Wilbur Thomas

Personal information
- Born: Washington, D.C., U.S.
- Listed height: 6 ft 6 in (1.98 m)
- Listed weight: 175 lb (79 kg)

Career information
- High school: Roosevelt (Washington, D.C.)
- College: American (1972–1975)
- NBA draft: 1975: 7th round, 115th overall pick
- Drafted by: Milwaukee Bucks
- Position: Power forward / small forward

Career highlights
- ECC co-Player of the Year (1975); First-team All-ECC (1975); 2× First-team All-MAC University–Eastern (1973, 1974);
- Stats at Basketball Reference

= Wilbur Thomas (basketball) =

American basketball player

Wilbur Thomas is an American former basketball player known for his college career at American University. A native of Washington, D.C., Thomas played for three seasons for the American Eagles (1972–75). In his senior year, Thomas averaged 19.5 points and 11.2 rebounds per game while helping lead them to an East Coast Conference East Division championship.
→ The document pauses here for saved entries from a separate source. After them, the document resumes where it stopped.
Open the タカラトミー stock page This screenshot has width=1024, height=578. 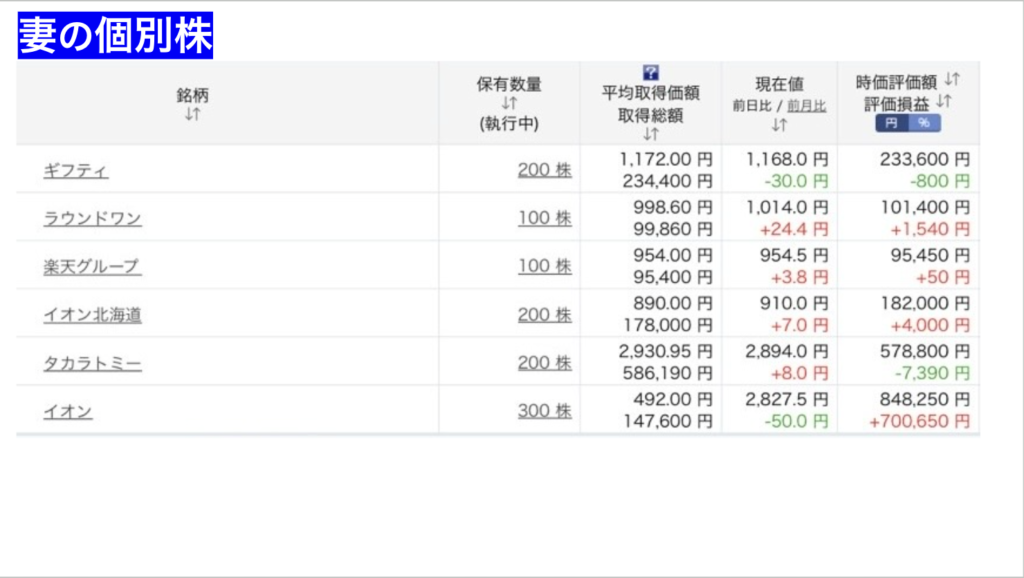[x=92, y=363]
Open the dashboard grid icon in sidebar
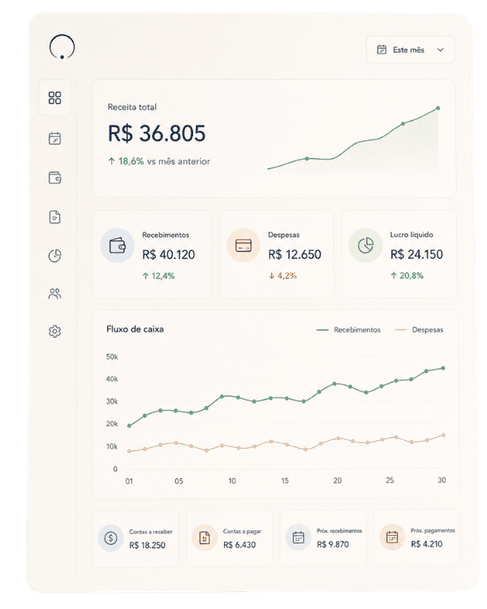The image size is (487, 609). 55,98
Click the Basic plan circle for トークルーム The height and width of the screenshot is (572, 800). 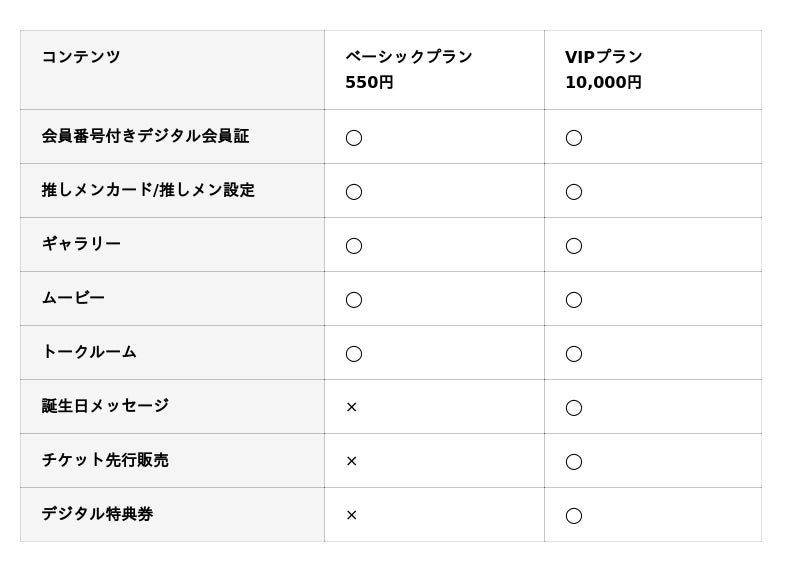click(354, 353)
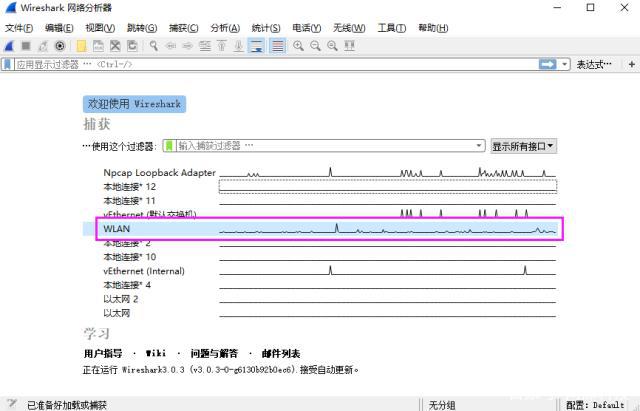The height and width of the screenshot is (411, 640).
Task: Zoom in on packet text
Action: (x=298, y=45)
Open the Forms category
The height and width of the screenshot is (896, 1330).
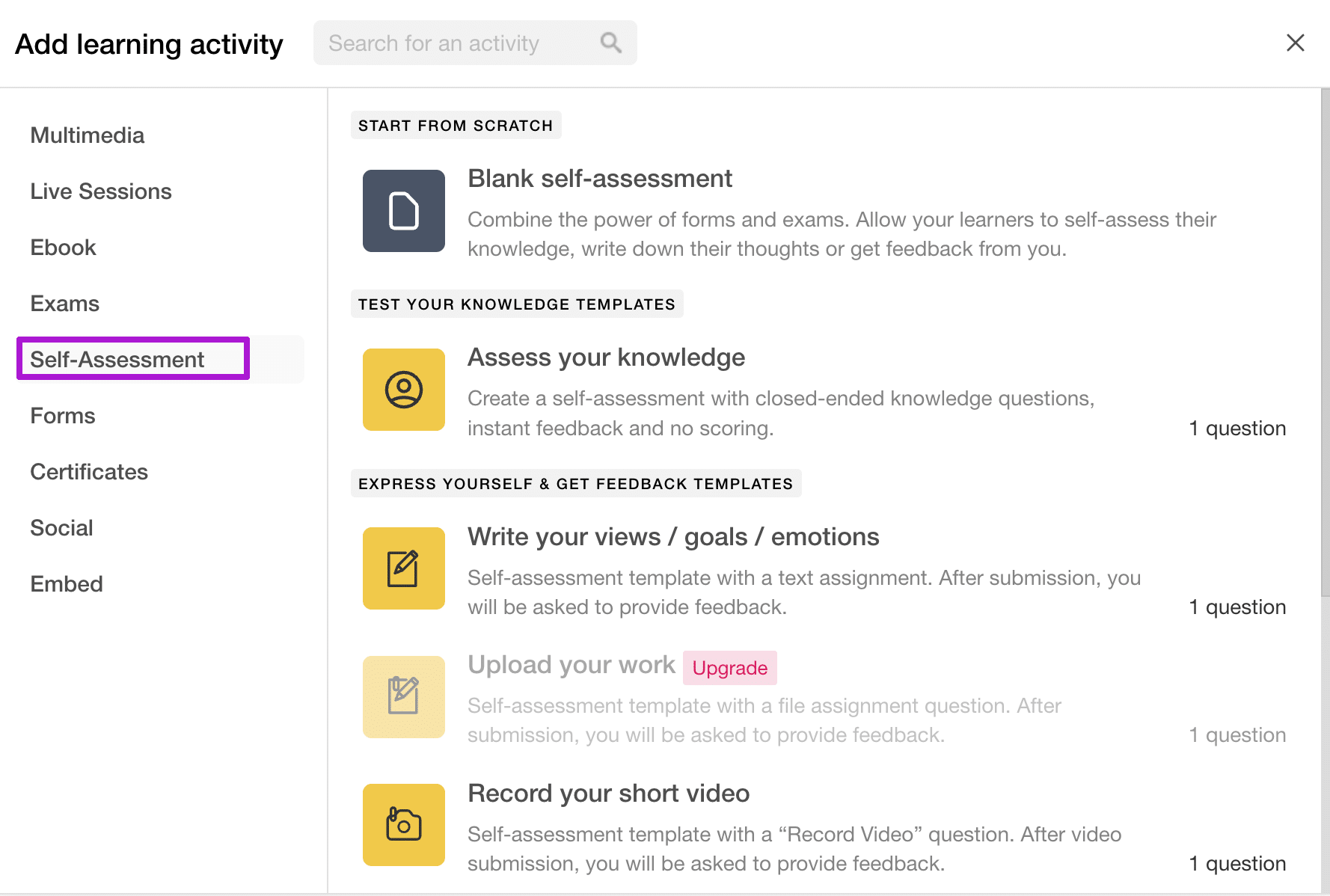pyautogui.click(x=63, y=416)
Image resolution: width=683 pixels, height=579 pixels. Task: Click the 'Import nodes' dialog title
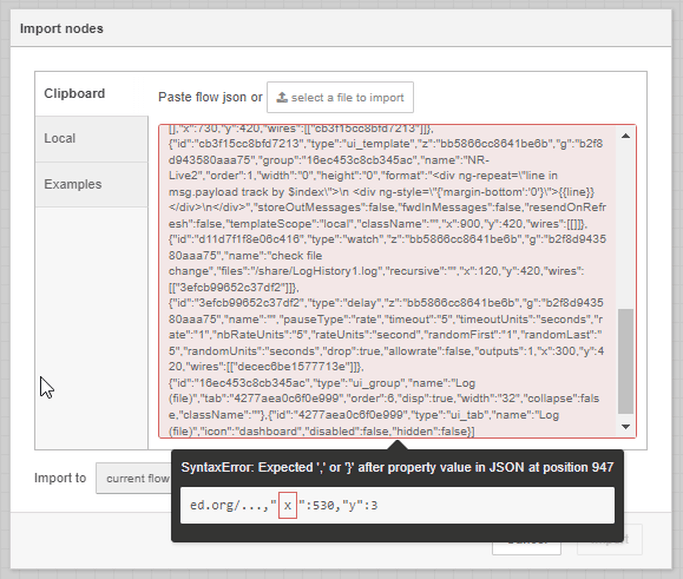[x=62, y=29]
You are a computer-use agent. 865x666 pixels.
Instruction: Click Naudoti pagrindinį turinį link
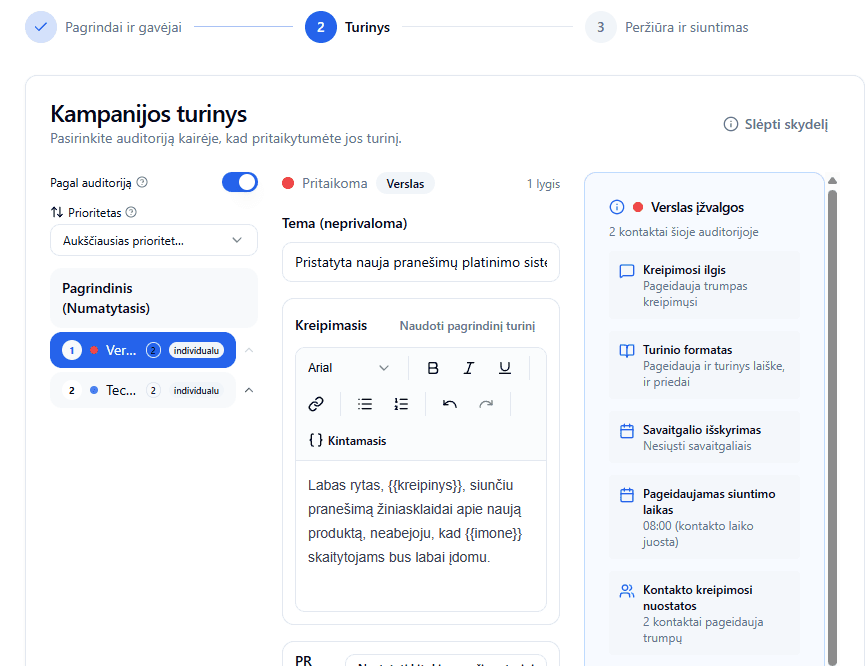point(467,326)
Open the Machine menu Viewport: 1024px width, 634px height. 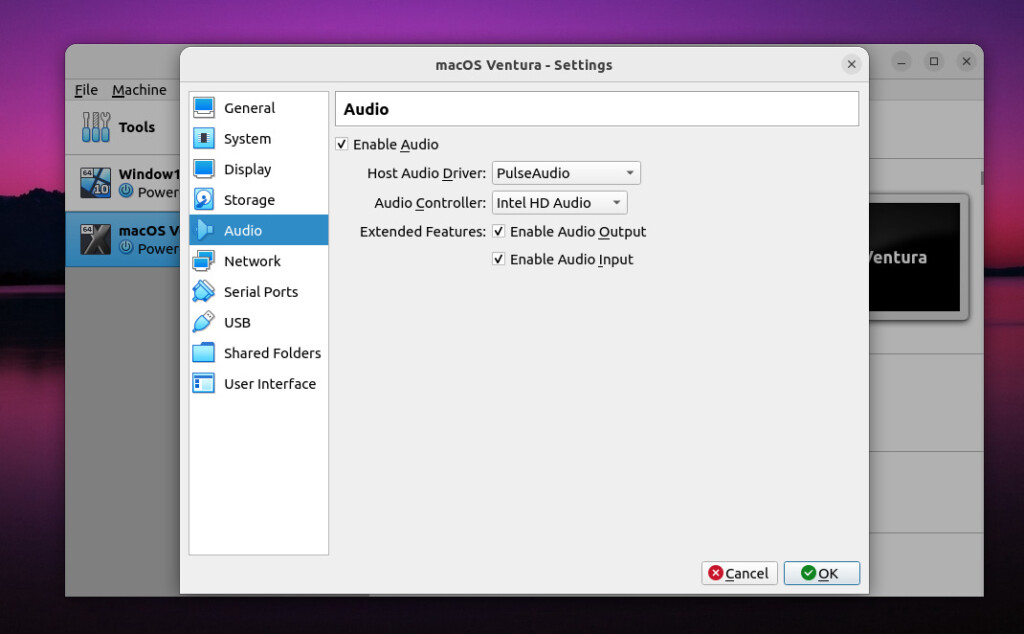(x=139, y=90)
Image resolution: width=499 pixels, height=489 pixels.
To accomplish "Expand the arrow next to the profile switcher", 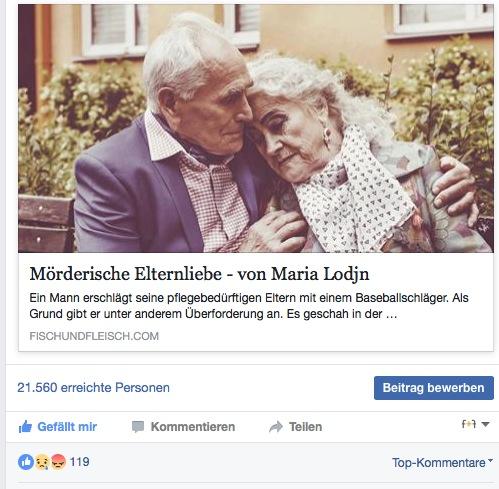I will pyautogui.click(x=486, y=424).
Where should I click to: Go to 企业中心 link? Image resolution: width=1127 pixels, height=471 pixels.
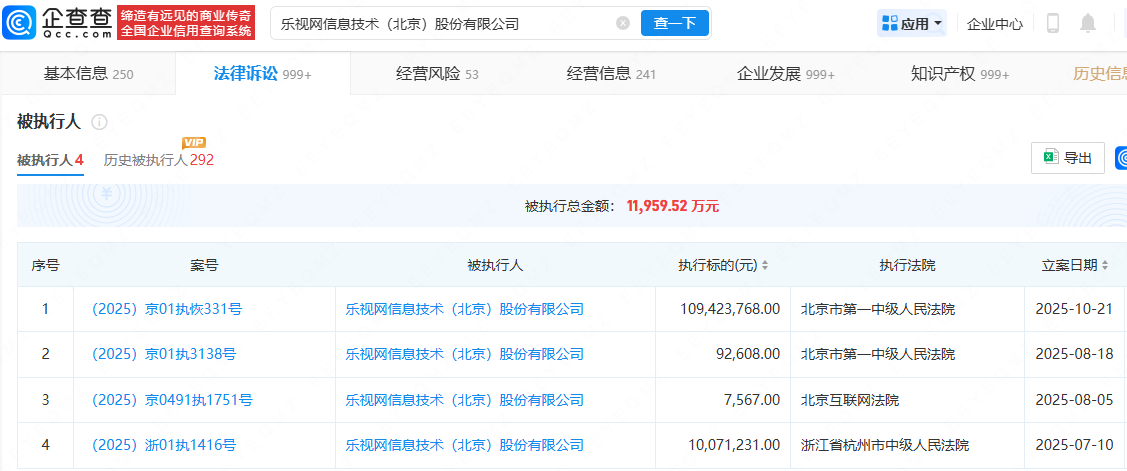(x=995, y=23)

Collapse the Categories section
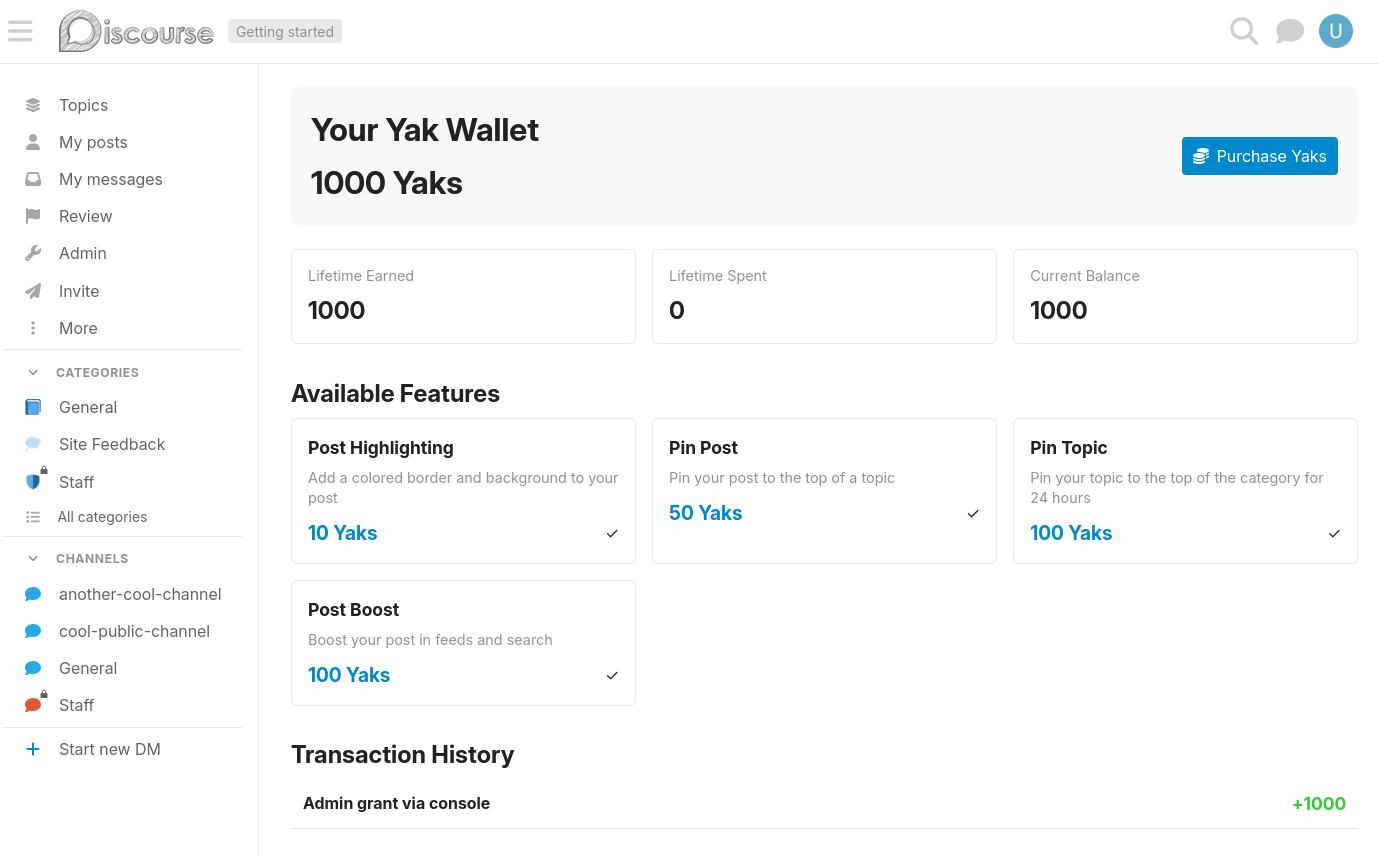pyautogui.click(x=31, y=372)
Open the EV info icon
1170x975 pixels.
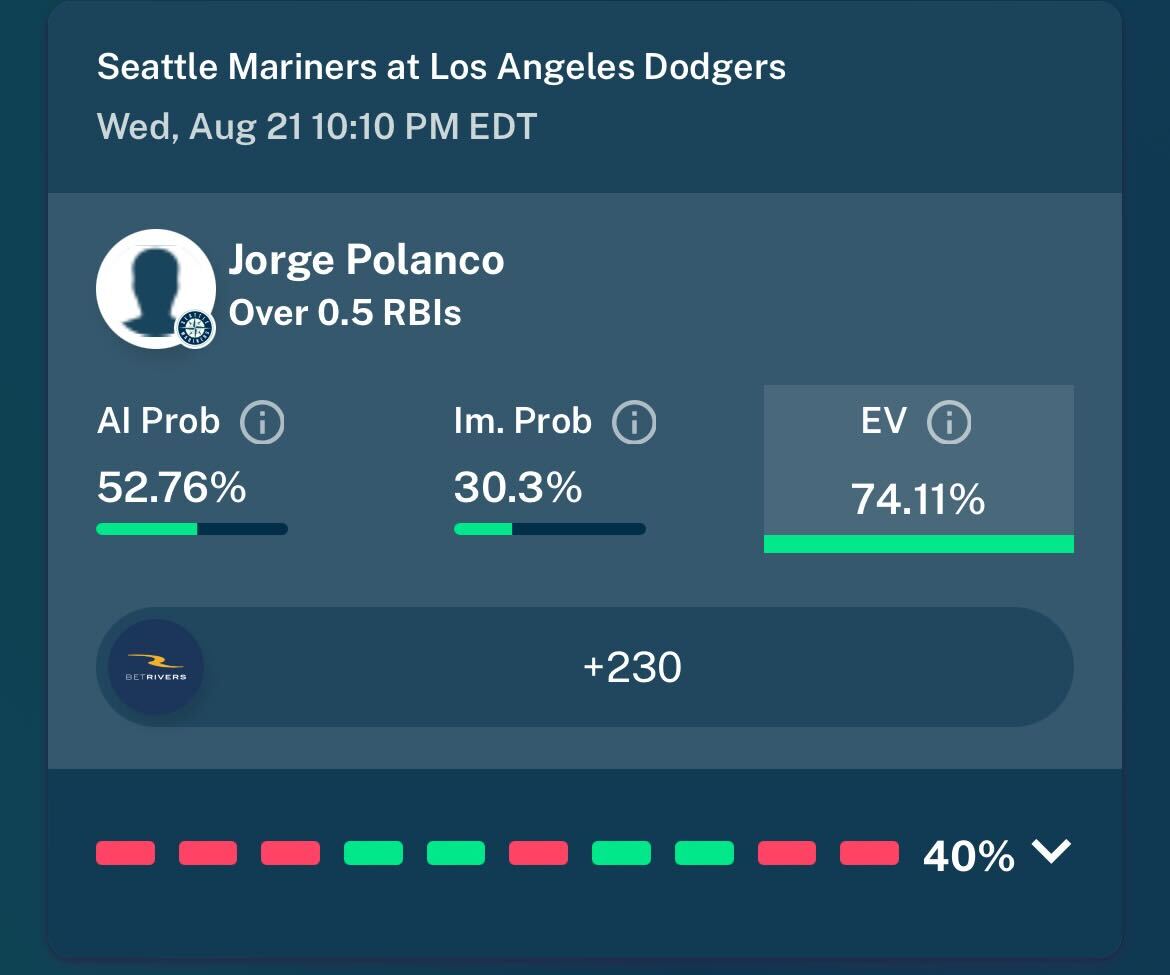coord(949,422)
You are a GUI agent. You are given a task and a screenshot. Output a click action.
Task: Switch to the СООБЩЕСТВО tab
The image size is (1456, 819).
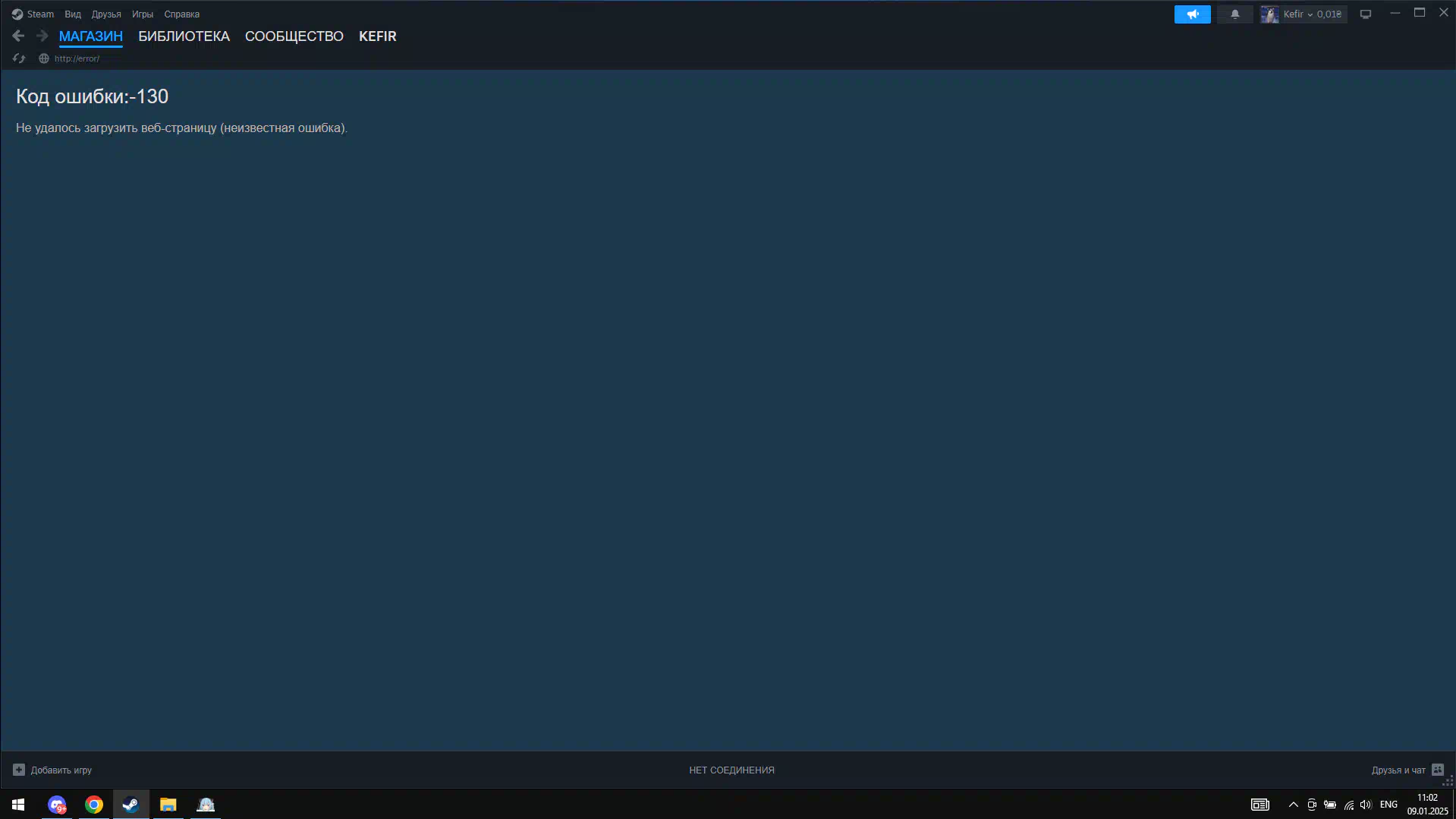pyautogui.click(x=294, y=36)
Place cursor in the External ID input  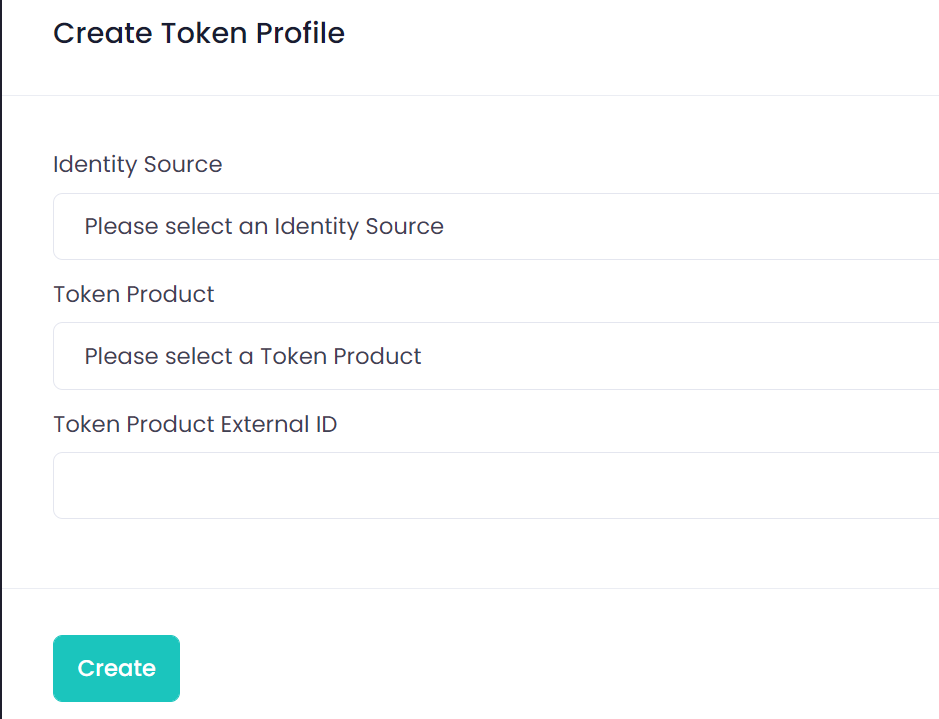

He was named to the All-ECC First Team and was ECC co-Player of the Year with Lafayette's Henry Horne. He graduated having scored 1,543 points and grabbed 803 rebounds, which were the third and seventh all-time marks in school history at the time.

Thomas was selected in the 1975 NBA draft by the Milwaukee Bucks in the seventh round (115th overall). He was waived prior to the start of the season and never played professionally.